We’ve all had that moment – you look in your bank account and there isn’t nearly as much money in there as you thought, and pay day is still an alarming amount of time away. However, our research with King’s College London suggests that people’s misperceptions about their personal finances go way beyond the occasional ill-advised spending spree. We are routinely underestimating the costs of big life events like having children and retiring – something that could seriously affect our ability to prepare for them and, in turn, affect what we have in our back pockets each month.

While we know our little darlings are expensive, we massively underestimate the cost of raising a family; the average guess at what it costs to raise a child to the age of 21 is £50,000. The actual cost has been calculated as being four times this much. This isn’t inexperience either; the average guess among those with children at home is £40,000, suggesting that the Bank of Mum and Dad will need a hefty overdraft facility.

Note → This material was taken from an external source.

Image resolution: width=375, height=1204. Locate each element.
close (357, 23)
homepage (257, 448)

What’s strange about our underestimation here is that we assume certain costs associated with raising a child, like childcare, are more than they actually are: people think that the average cost for 25 hours of nursery care for a child under two is £200 per week, when the actual figure is nearly half that.

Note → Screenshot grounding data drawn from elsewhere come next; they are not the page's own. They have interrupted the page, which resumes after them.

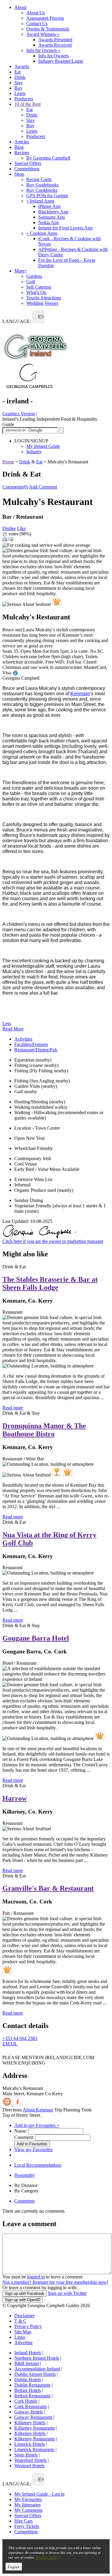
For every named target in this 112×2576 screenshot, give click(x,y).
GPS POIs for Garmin (47, 195)
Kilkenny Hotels (29, 2433)
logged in (36, 2276)
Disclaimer (24, 2315)
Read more (12, 1407)
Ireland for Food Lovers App (65, 227)
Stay (18, 82)
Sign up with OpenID (22, 2300)
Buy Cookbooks (41, 190)
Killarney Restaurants (34, 2427)
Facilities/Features (31, 1044)
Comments (24, 2200)
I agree (14, 2566)
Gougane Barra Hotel (35, 1638)
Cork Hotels (25, 2401)
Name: (20, 2131)
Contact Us (36, 23)
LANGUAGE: (16, 321)
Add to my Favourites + (36, 2125)
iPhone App (49, 206)
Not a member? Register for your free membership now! (55, 2282)
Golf (30, 281)
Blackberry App (53, 211)
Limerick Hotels (29, 2444)
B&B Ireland (26, 2363)
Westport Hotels (29, 2465)
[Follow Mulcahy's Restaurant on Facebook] (6, 2052)
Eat (17, 71)
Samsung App (51, 217)
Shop (19, 174)
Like (21, 528)
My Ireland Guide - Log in (39, 2494)
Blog (19, 147)
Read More (13, 1028)
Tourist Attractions (43, 297)
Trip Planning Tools (73, 2109)
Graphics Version (18, 413)
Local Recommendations (37, 2165)
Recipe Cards (39, 179)
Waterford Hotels (30, 2460)
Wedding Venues (42, 303)
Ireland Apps (40, 200)
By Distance (26, 2185)
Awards (21, 66)
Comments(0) (15, 486)
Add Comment (43, 486)
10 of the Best (27, 104)
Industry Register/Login (60, 61)
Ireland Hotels (27, 2352)
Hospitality (24, 2175)
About (20, 7)
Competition (26, 2531)
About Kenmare (38, 2109)
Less (6, 1023)
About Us (35, 12)
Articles (21, 141)
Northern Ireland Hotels (36, 2358)
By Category (26, 2190)
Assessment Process (45, 18)
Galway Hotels (28, 2411)
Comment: (24, 2137)
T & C (20, 2321)
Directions (12, 2109)
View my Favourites (33, 2149)
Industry (34, 451)
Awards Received (55, 45)
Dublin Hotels (27, 2379)
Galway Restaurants (33, 2417)
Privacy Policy (28, 2326)
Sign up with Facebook (24, 2293)
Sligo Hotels (26, 2454)
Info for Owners (43, 50)
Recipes (21, 152)
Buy (18, 88)
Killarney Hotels (29, 2422)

Fast forwarding through to later life, we also hugely underestimate what we need to put into a pension. People think they only need to save £124,000 in a private pension in order to get a total income of £25,000 a year in retirement (the average among current pensioners), assuming they also claim the full state pension. Pension calculators, however, suggest that the true figure is more than twice this, at over £300,000. With such a shortfall between what we assume we need to pay in and what is actually required, parents may have to hope that their costly children start to pay back what was spent on them sooner, rather than later.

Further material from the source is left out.